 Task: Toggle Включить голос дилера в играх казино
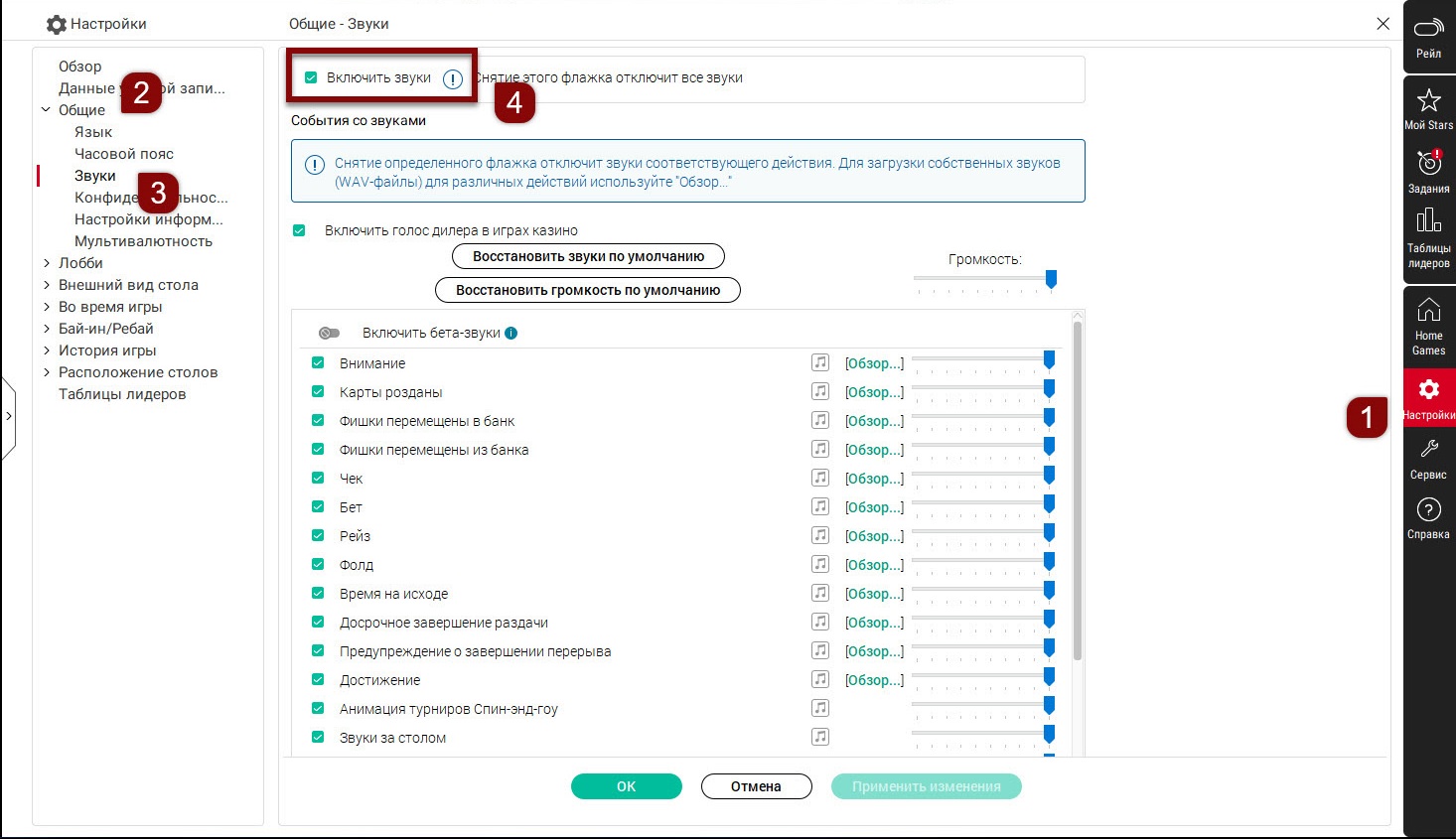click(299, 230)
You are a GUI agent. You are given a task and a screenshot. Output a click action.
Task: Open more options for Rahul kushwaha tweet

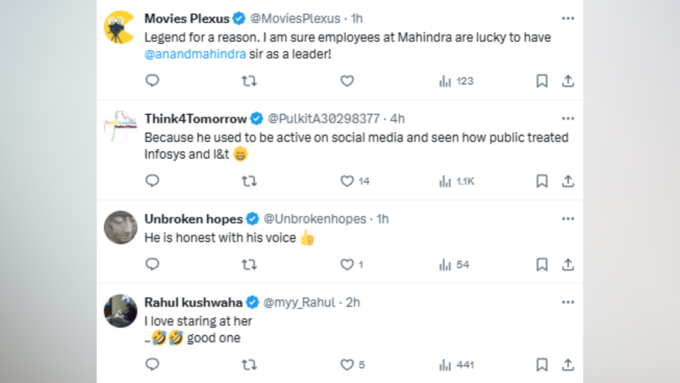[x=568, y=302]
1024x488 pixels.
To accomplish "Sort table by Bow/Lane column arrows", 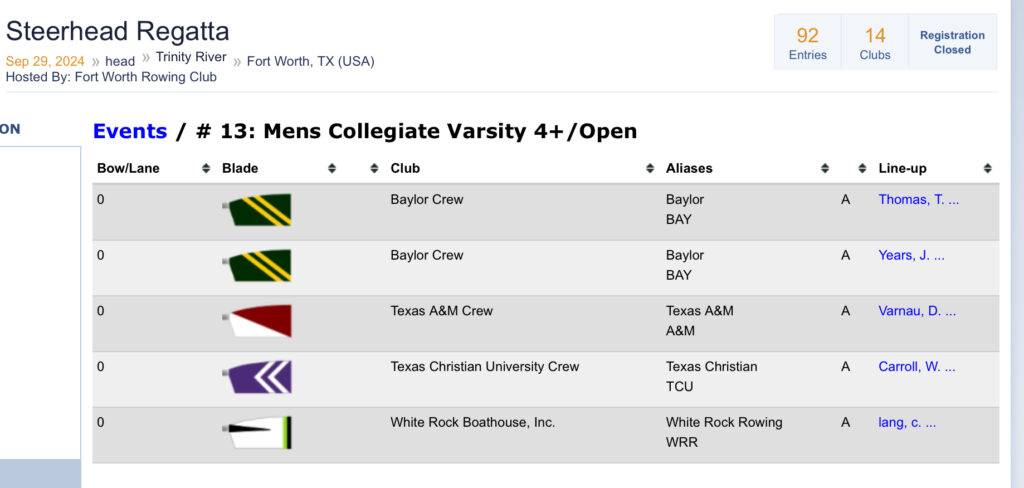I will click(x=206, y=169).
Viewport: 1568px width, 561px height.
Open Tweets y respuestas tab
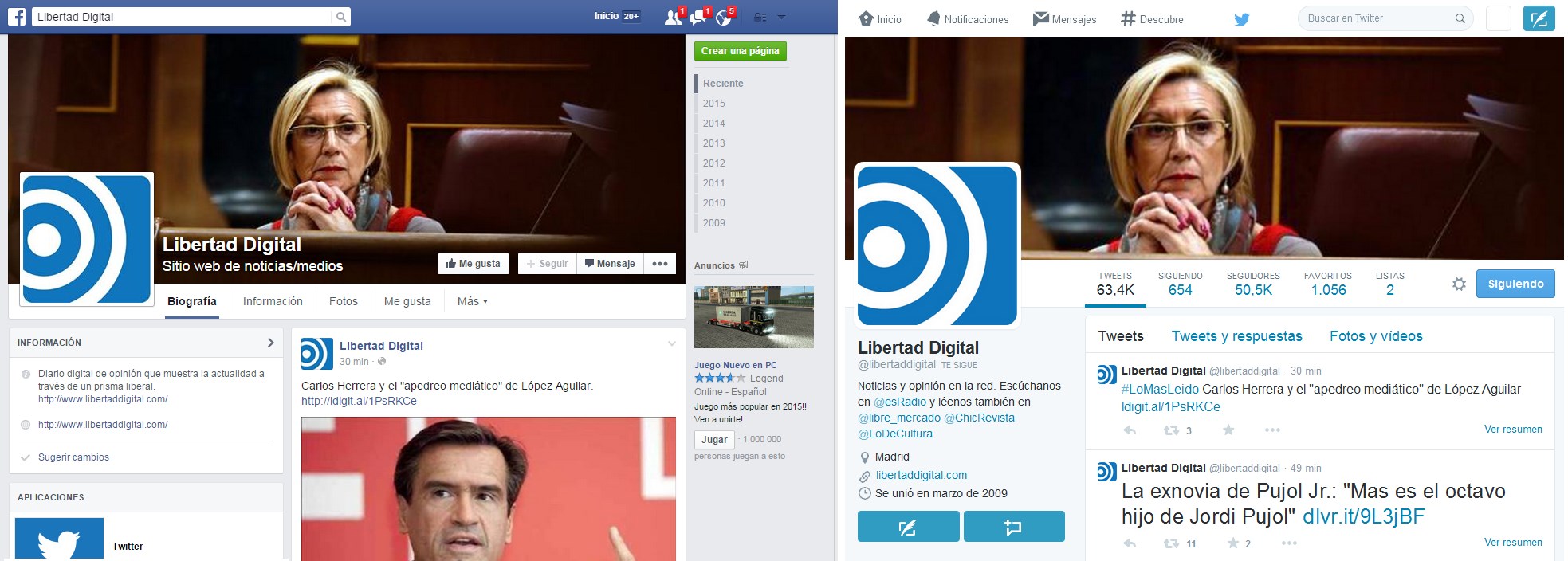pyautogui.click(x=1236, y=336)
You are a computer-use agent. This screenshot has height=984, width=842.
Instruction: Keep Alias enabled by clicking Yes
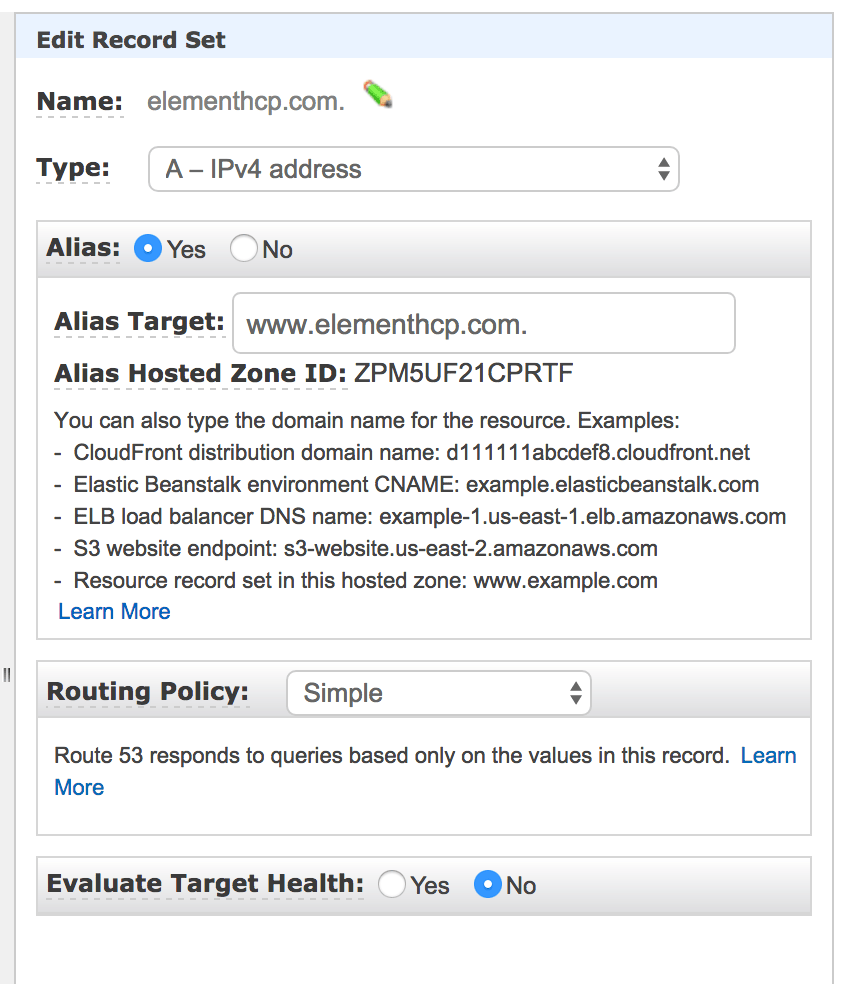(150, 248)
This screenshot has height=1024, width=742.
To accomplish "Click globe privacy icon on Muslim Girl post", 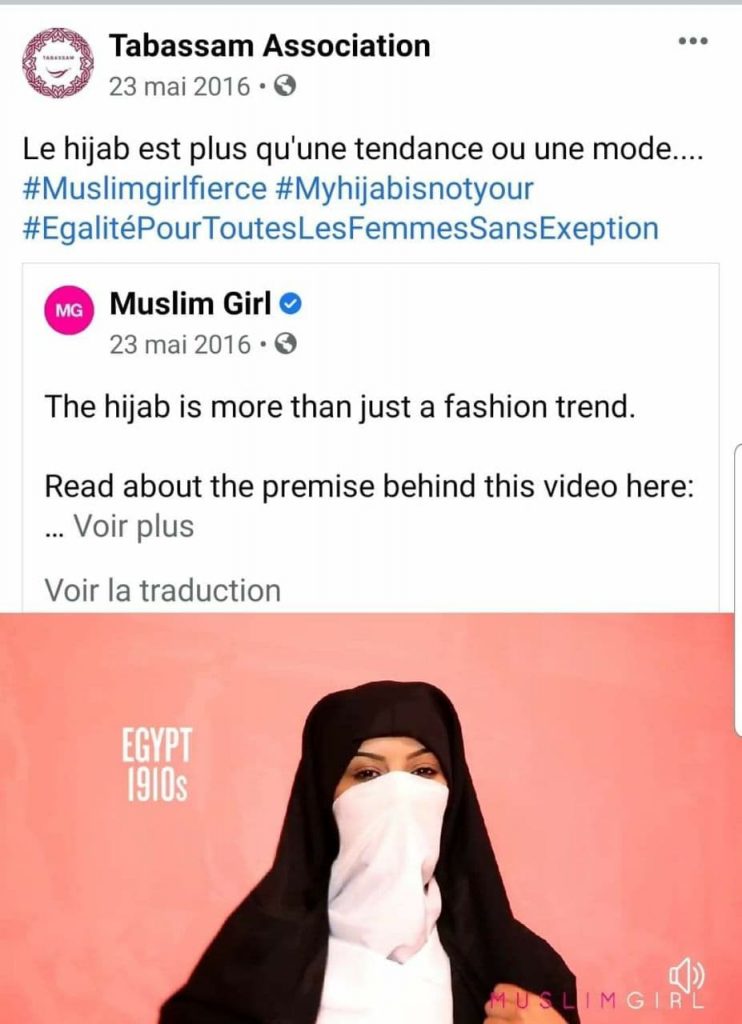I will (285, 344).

== YOUR GOAL ==
Tell how many lines above include the word "height". Give the number alone.

== SOLUTION ==
3